▶ **Work to complete**
Please count the lines in the entries below that include the word "will", and give only the number.
======== Dataset records
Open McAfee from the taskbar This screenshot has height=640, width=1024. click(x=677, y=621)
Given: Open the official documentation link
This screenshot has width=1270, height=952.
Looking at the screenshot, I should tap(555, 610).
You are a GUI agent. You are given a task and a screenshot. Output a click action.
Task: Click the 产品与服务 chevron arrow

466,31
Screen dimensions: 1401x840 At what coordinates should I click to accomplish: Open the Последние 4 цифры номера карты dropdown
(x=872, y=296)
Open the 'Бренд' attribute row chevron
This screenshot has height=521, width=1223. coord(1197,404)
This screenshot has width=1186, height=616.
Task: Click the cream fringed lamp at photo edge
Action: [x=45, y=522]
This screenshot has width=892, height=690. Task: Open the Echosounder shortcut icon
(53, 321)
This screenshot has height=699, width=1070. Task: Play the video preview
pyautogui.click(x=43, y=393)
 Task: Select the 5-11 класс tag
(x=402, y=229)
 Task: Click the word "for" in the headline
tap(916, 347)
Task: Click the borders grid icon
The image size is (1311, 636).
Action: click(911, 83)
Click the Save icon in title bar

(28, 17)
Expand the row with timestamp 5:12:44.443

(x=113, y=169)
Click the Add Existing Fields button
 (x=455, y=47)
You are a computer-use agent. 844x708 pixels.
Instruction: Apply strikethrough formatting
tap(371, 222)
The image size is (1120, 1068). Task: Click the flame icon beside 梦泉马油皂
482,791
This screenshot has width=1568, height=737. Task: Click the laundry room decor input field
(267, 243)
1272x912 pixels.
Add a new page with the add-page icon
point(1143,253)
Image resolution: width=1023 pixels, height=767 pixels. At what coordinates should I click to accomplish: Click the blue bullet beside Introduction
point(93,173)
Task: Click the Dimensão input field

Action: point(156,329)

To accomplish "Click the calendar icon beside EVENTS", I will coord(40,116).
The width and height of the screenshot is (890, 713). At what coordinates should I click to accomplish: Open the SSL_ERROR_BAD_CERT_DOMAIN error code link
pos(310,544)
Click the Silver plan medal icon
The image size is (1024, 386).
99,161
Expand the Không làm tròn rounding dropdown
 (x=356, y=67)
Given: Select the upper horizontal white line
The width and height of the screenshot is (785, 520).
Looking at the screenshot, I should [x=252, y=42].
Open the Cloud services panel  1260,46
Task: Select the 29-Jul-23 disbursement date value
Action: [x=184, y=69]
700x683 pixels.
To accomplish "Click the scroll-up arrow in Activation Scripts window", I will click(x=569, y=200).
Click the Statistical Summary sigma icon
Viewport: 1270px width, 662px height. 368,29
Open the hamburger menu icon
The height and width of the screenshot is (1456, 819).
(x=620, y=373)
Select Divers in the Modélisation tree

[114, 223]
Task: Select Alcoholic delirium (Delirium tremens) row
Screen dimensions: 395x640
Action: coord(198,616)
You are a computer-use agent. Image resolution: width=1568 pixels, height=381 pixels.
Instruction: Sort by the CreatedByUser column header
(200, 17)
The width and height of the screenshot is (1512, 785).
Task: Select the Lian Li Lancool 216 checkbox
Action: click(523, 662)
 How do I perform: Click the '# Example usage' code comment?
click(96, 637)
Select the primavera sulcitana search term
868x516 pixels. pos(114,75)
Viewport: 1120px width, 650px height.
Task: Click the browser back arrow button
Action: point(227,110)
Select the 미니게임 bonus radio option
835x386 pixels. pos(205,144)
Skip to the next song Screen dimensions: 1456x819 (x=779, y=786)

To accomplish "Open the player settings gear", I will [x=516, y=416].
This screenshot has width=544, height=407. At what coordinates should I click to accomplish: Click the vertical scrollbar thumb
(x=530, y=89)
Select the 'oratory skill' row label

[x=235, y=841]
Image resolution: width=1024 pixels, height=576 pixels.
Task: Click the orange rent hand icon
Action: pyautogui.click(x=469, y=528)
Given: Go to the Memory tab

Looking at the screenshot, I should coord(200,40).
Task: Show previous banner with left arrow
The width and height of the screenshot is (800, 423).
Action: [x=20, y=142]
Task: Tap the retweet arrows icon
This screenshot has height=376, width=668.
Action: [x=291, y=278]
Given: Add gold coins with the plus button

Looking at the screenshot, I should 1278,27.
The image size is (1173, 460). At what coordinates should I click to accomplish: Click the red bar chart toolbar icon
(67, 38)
================
▶ **Output below**
3